The U.S. Federal Communications Commission (FCC) has given the approval to OnGo which uses the 3.5GHz band for use in a wide variety of scenarios including improving mobile data speeds and connectivity on 4G and 5G networks.
OnGo is backed by the CBRS Alliance comprising of over 159 member companies including Google, Qualcomm, Intel, Ruckus Networks, and more. OnGo promises to provide “access to uncompromised connectivity, at a fraction of the cost” associated with LTE while its deployment is as simple as Wi-Fi. The work to open up the 3.5GHz spectrum to the public has been ongoing since 2013. The FCC voted to open the frequency to the public in 2015 but multiple disputes led to this delay.

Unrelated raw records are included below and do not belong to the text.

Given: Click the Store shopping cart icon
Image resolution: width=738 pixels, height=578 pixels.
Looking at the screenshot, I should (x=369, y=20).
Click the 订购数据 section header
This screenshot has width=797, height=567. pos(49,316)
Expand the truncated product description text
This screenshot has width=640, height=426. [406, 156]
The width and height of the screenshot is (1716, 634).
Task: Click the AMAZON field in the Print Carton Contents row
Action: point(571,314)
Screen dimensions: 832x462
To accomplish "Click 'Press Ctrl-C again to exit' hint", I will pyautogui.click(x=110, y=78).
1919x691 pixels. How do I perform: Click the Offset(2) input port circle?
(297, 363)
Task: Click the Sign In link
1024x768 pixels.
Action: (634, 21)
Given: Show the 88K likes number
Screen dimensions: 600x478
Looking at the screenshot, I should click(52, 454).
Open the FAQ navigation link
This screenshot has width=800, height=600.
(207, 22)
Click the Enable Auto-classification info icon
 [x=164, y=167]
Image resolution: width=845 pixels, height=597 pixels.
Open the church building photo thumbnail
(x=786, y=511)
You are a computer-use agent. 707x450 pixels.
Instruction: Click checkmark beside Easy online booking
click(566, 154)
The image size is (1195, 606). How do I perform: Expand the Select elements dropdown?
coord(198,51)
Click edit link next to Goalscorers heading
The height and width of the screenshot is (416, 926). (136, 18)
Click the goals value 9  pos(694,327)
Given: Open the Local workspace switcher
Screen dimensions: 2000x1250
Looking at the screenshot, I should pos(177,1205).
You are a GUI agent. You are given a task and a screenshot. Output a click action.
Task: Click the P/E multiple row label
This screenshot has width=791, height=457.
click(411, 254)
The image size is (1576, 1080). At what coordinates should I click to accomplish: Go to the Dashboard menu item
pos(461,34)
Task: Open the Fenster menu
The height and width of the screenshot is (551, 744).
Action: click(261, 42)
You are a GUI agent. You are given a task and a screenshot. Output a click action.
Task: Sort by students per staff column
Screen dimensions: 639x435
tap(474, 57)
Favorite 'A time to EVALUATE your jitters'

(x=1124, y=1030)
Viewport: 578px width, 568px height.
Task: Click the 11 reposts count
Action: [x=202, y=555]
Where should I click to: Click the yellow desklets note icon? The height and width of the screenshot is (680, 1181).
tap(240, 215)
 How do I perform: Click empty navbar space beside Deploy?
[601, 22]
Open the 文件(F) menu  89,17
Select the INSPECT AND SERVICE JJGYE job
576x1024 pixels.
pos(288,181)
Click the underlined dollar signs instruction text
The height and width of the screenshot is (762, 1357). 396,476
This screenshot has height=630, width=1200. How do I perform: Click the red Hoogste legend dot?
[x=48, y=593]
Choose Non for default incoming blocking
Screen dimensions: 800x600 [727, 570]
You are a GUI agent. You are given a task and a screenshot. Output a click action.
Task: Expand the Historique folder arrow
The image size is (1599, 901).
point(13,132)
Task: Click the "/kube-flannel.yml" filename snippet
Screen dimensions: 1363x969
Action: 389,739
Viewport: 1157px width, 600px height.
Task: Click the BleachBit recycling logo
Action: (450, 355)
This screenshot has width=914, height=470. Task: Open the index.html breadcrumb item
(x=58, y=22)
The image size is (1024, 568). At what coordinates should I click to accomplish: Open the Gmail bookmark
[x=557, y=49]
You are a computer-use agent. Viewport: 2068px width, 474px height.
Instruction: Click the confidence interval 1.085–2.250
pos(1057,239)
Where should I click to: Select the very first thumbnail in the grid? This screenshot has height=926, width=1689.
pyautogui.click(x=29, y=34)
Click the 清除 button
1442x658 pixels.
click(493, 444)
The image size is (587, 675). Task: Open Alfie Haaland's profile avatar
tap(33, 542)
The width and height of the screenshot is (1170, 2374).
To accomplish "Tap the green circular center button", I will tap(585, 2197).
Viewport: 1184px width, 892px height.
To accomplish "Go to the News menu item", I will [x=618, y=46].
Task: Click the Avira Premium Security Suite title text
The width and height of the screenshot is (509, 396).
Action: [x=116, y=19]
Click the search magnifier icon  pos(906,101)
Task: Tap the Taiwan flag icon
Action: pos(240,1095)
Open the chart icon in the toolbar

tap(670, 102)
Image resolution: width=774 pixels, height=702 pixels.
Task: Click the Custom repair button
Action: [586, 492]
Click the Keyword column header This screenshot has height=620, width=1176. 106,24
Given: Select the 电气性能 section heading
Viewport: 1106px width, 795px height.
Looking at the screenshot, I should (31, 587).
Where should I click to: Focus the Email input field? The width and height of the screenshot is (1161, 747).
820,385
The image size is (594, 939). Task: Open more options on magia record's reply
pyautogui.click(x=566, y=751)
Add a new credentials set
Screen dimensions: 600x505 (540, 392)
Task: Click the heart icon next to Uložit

Chairman @AjitPaiFCC just announced that the agency has certified four Spectrum Access System Administrators, paving the way for full commercial operations in the 3.5 GHz band: https://t.co/RHcSIq6ZTf
— The FCC (@FCC) January 27, 2020
The FCC has made Google, Sony, CommScope and Federated Wireless Inc. the Spectrum Access System (SAS) Administrators meaning they are now authorized to make the 3.5GHz band available for commercial purposes.
By opening up the 3.5GHz band, the United States government has opened up capacity and coverage for 4G networks. This move will also help in the rollout of 5G. 3.5GHz is a mid-frequency band that is already being used in China, Europe, and South Korea for rolling out 5G.
The 3.5GHz frequency is used by the Department of Defense for the radar systems on ships. In coastal areas, a protection zone will be activated that will automatically assign users on the 3.5GHz band to other frequencies.
Interestingly, a number of smartphones in the market already support the 3.5GHz band. The latest iPhone 11 and iPhone 11 Pro support the 3.5GHz band. Other flagship Android smartphones like the OnePlus 7 Pro, Galaxy S10, and Google Pixel 4 also support this frequency.